▸ Work order:
A faithful copy is required of the lines from the top of the entries through the line that contains "Given: Click the blue thumbs-up reaction icon", both included, with no pictures.

*** Opening Exercise materials ***

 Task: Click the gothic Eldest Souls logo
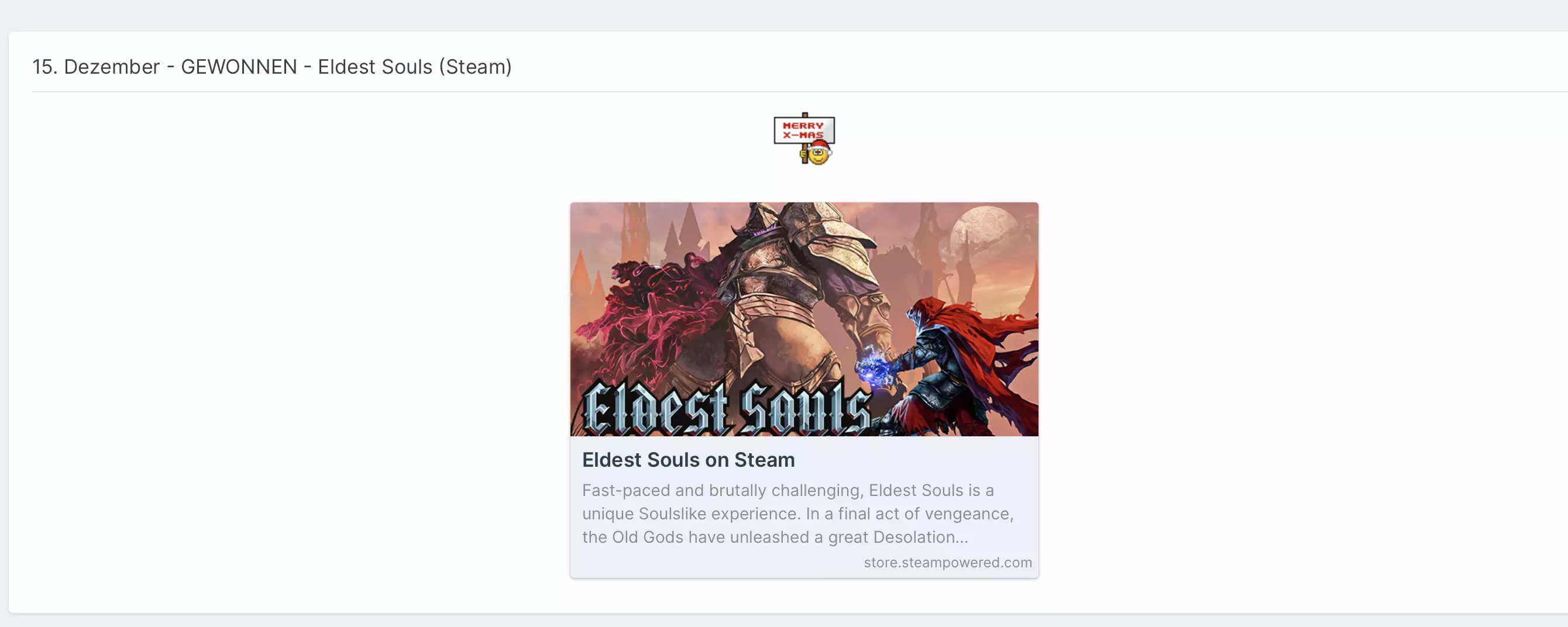tap(727, 407)
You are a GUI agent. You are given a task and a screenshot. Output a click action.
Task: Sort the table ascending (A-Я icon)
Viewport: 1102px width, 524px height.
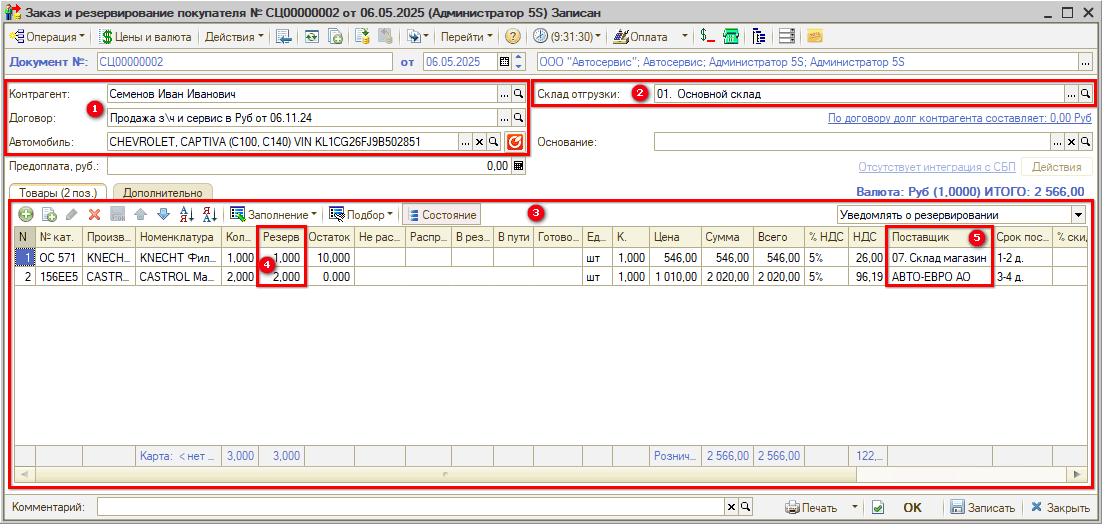[x=186, y=214]
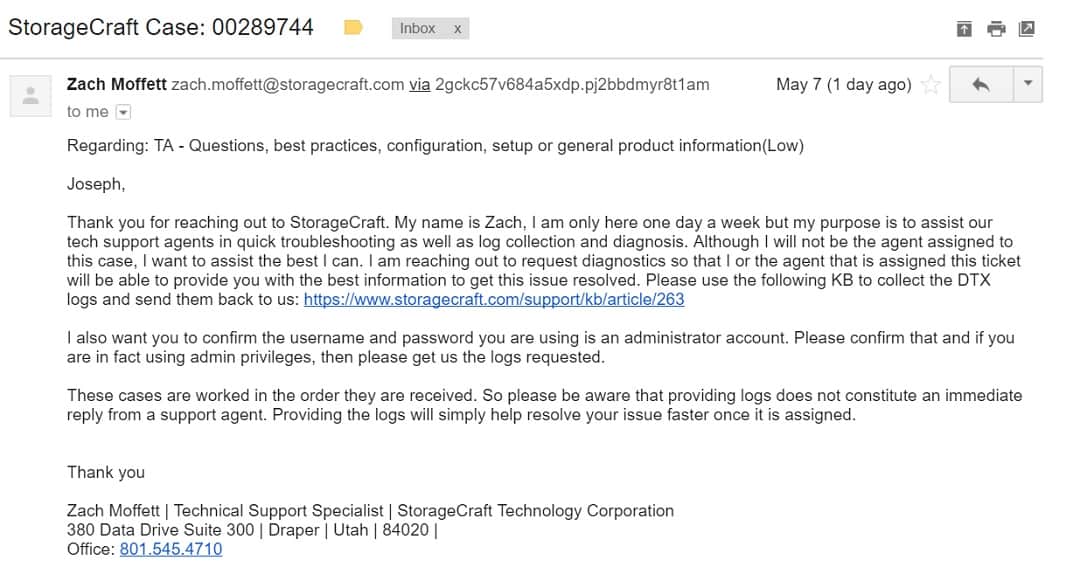Click the Regarding: TA subject line text

point(435,146)
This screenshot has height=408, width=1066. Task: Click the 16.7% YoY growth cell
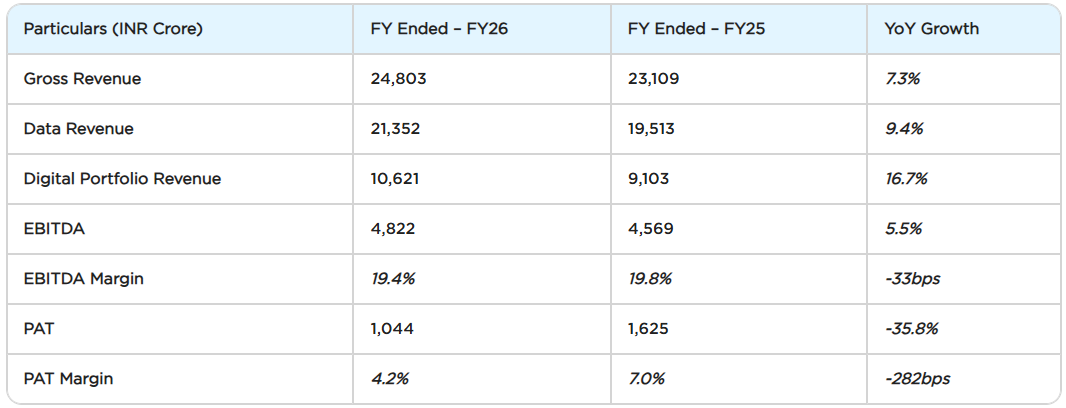[906, 179]
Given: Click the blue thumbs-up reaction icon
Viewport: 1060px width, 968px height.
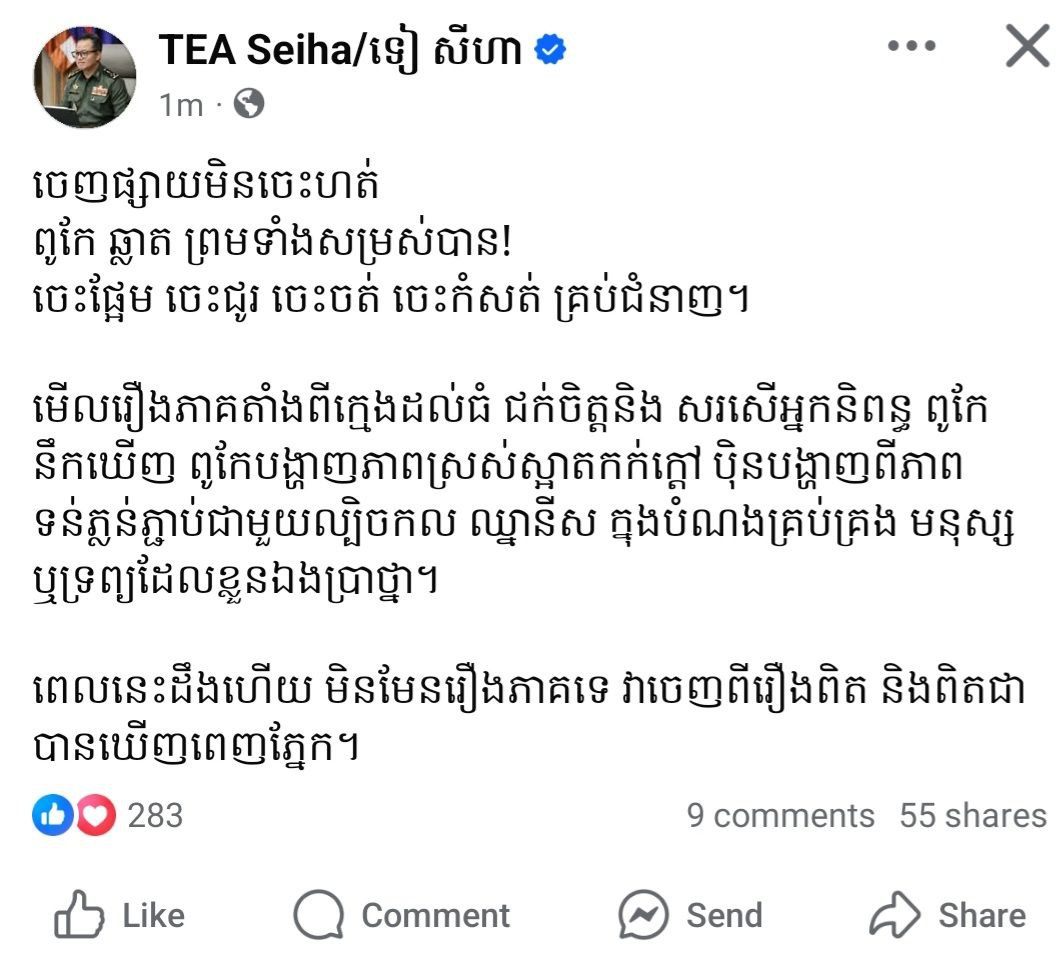Looking at the screenshot, I should coord(53,815).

*** Closing Exercise materials ***

▸ Solution to the problem:
 Task: Click the gothic Eldest Souls logo
tap(727, 407)
You are a GUI agent. You are given a task and a screenshot. Output a click action.
Task: Sort the table ascending (A-Я icon)
Viewport: 1102px width, 524px height.
[x=186, y=214]
Click the Regarding: TA subject line text

point(435,146)
This screenshot has height=408, width=1066. Task: Click the 16.7% YoY growth cell
[906, 179]
Given: Click the blue thumbs-up reaction icon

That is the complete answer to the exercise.